Alcohol abuse does not affect only the individual, she continued, it affects every aspect of their lives. To protect an individual against it, is to protect that individual, his or her family, and the wider Rwandan family. “We cannot build a nation, without protecting the individual from harm.”
“The family is the bedrock of Rwanda. If we see harmful practices, and we do and say nothing, we leave each person to fend for themselves, which is contrary to our culture. As Rwandans, and Africans in general, we still keep the custom of looking after one another’s welfare…and so, we should try to understand the root causes of overdrinking, so that together, we can find a remedy for this epidemic…”
The TunyweLess campaign is not focused only on young people, it is a national campaign, but given her foundation’s work with young people, the first lady, was always going to place the greatest emphasis on supporting them. She concluded her remarks with what was a challenge to the young, wrapped in a loving message.
Asking the panel of experts that would follow her, to tackle the many misleading myths around alcohol, she reminded the young people that the Rwanda of today was liberated by the youth, just like them, an achievement greatly at odds with being enslaved to alcohol. Young people, “our children, it is not that anyone wants to direct your lives” she reassured, “it is because you are loved, and parents always worry about their children, irrespective of the way they conduct themselves.”
The applause at the end of her speech, got even louder as performance poet, Rumaga, sporting Rwanda’s traditional hairstyling of “amasunzu”, strode onto the stage, and to the accompaniment of inanga, a traditional string instrument, performed a poem about the pitfalls of over drinking.
The day’s events were rounded off by a panel of experts, which included minister of state in the ministry of health, Dr Yvan Butera, therapist, Chantal Mudahogora, and Rwanda National Police Chief, Felix Namuhoranye. The panelists were joined by twenty-six-year old Alain Nshimiyimana, who gave a testimony of his recovery from alcoholism, which took him to the point of contemplating suicide.

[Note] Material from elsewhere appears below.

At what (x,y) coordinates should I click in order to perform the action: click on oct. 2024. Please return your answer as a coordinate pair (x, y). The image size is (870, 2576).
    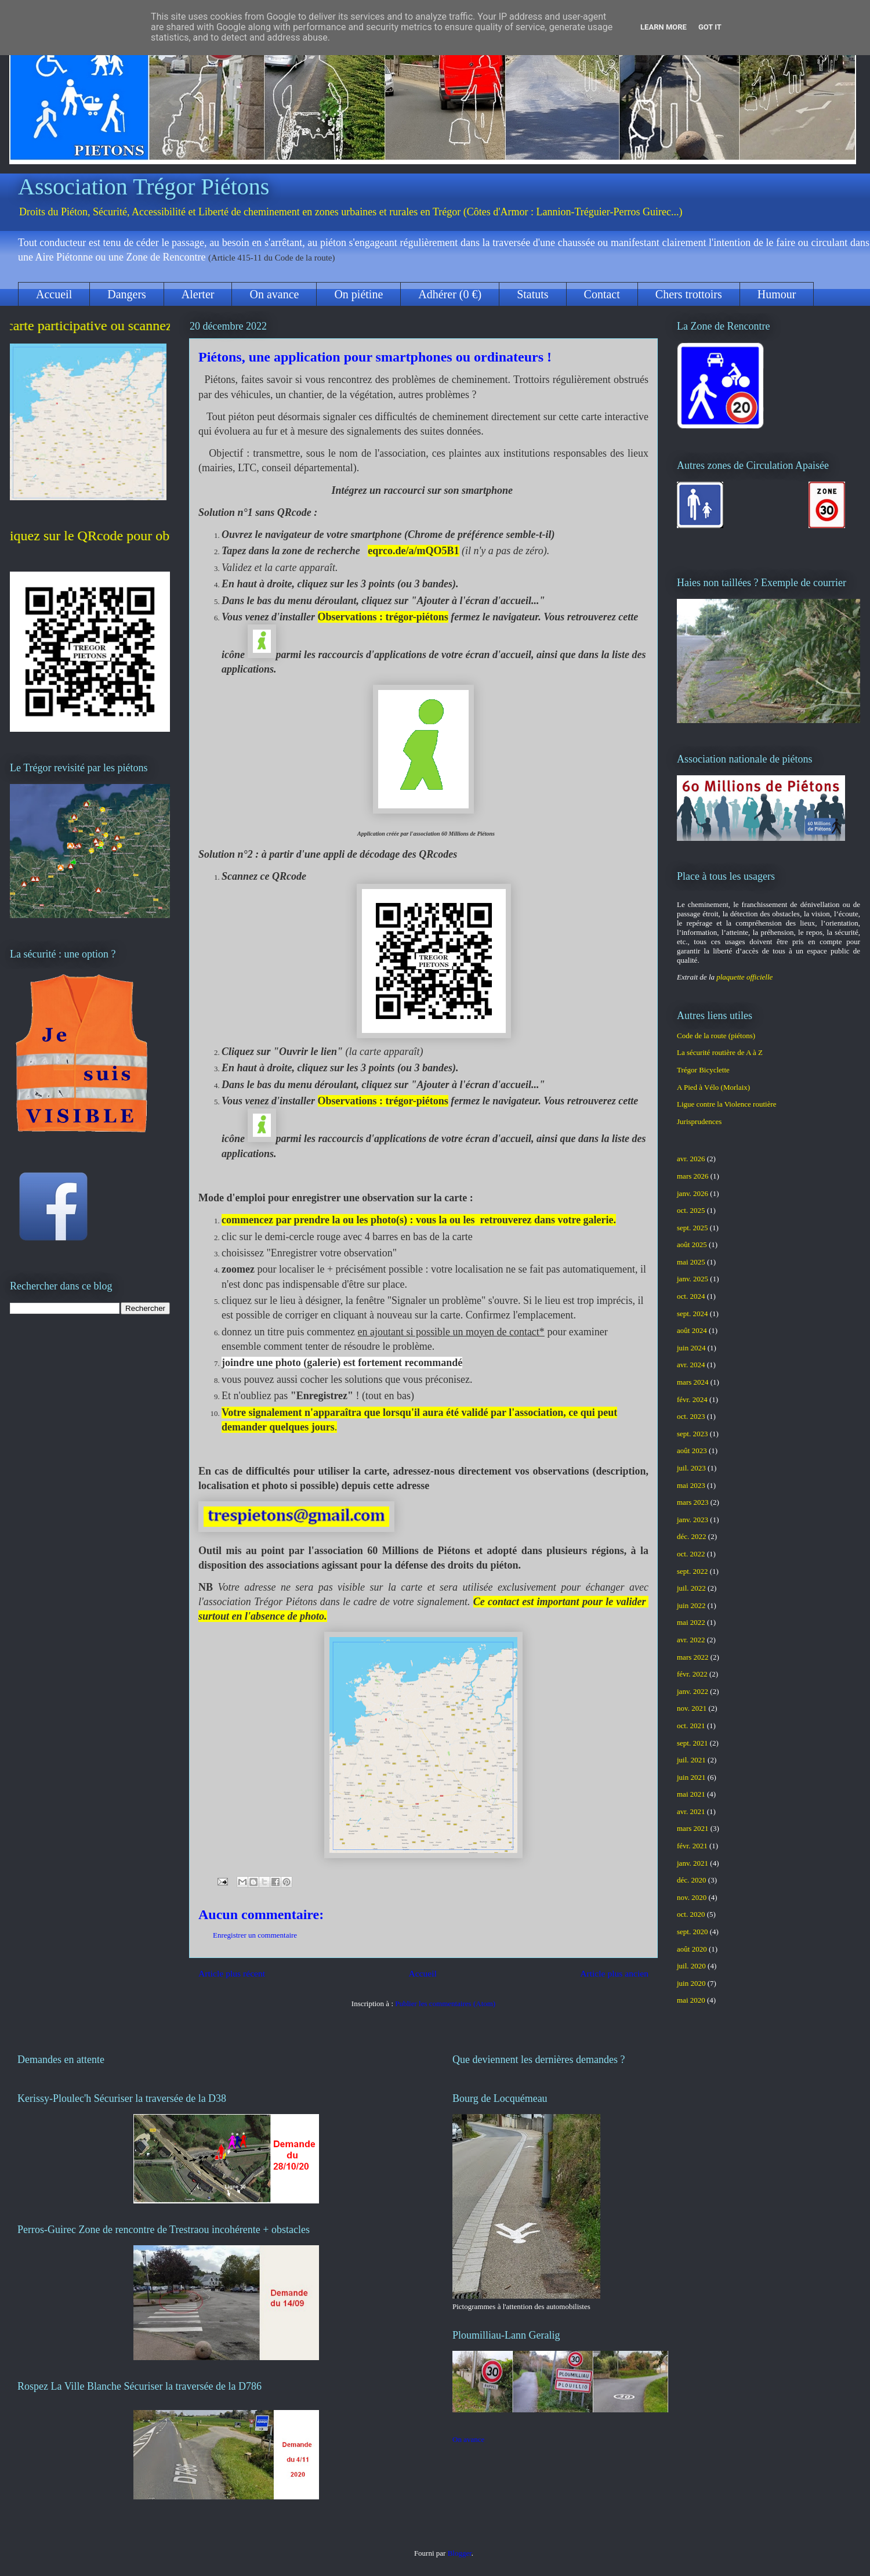
    Looking at the image, I should click on (691, 1296).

In their own respective ways, the panelists represented institutions that pick up the pieces, when alcohol abuse gets out of control. It is the police who have the grim task of investigating every scene of an accident, caused by drunken driving, the healthcare sector that puts together those who survive, and the therapists, who try to guide those who treat alcohol as an emotional crutch. All had one message: ideally, the best amount of alcohol is none, but if you must drink, do so moderately. In essence if you must do yourself harm, aim not to over do it.
TunyweLess, will almost certainly be one in a long list of campaigns worldwide, against alcohol abuse.
According to America’s National Institute on Alcoholo Abuse and Alcoholism (NIAAA), in 2016, alcohol abuse was “the seventh leading risk factor for premature death and disability, globally. Among the 14-49 age group, in the same year, alcohol abuse, was the leading risk factor for death and disability.
And in 2018, World Health Organisation (WHO), reported that alcohol contributed to more than 200 diseases and injury related health conditions, including liver diseases, injuries in road accidents, violence, cancers, cardiovascular diseases, suicides, tuberclosis and HIV/AIDs, the latter as a result of unprotected sexual activity.